You need to create a persuasive pitch that will convince your boss, leaders and/or other stakeholders to support your proposed approach.

Here's the first thing to remember: Facts don't persuade. Yes, you need data to support your case, but don't assume that stuffing your pitch with stats is going to convince your stakeholders to say yes.

Instead, follow these five steps to make your pitch successful:

  1. Make sure you really have their attention. Engage the folks you're trying to persuade by starting out with a compelling element: a story, a visual, a quote or an amazing fact. To make it even more powerful, relate that element to your stakeholders' concerns.
  2. Establish a need. It's all very well and good that you care about your topic. But why should stakeholders? Introduce a challenge or issue that needs to be resolved, and discuss the ramifications if the issue isn't resolved. Then really hit home by bringing it back to the stakeholders' needs (yes, again). This is a good place to use facts to make it clear that this isn't just your opinion; you've done your homework and analyzed the issue.
  3. Propose a solution. Now that you've got your audience members on the edge of their seats, here's your golden opportunity to provide the solution. Focus on the WIIFMs (What's In It For Me) by describing how the organization and groups and individuals will benefit. Draw from past experiences to describe past situations where a similar approach was successful. And anticipate possible concerns and address them as part of your solution.
  4. Paint a picture. Visualization is one of the best tools you have in your persuasive toolkit. Describe your proposed solution by helping your audience members visualize what life will be like when your proposal is implemented. Help them picture how things will change for the better (and remind them of unfortunate consequences if things don't change.)
  5. Call for action. As they say in Hollywood, you need a boffo finish.
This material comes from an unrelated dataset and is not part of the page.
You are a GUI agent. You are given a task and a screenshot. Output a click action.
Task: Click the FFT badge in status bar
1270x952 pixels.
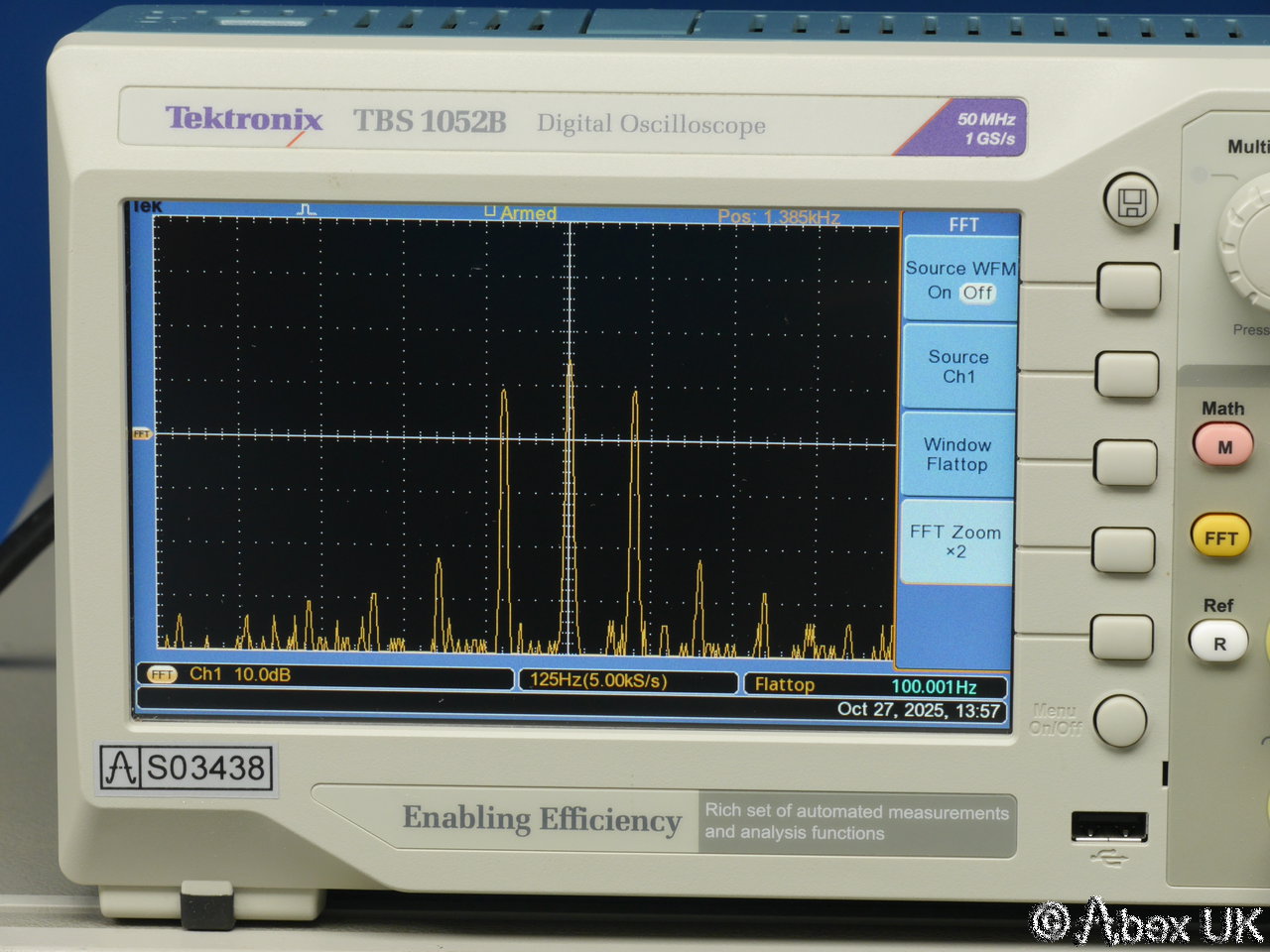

Summarize your core message by reviewing the points in steps 1 through 4. Don't assume that because people are not disagreeing that they've bought in, so ask for them to voice their support. Demonstrate your own commitment by saying what you're going to do to implement your plan. And, finally, issue a call to action: explicitly state the support you need to be successful.

Congratulations! You persuaded stakeholders to approve your pitch. Now the hard work begins.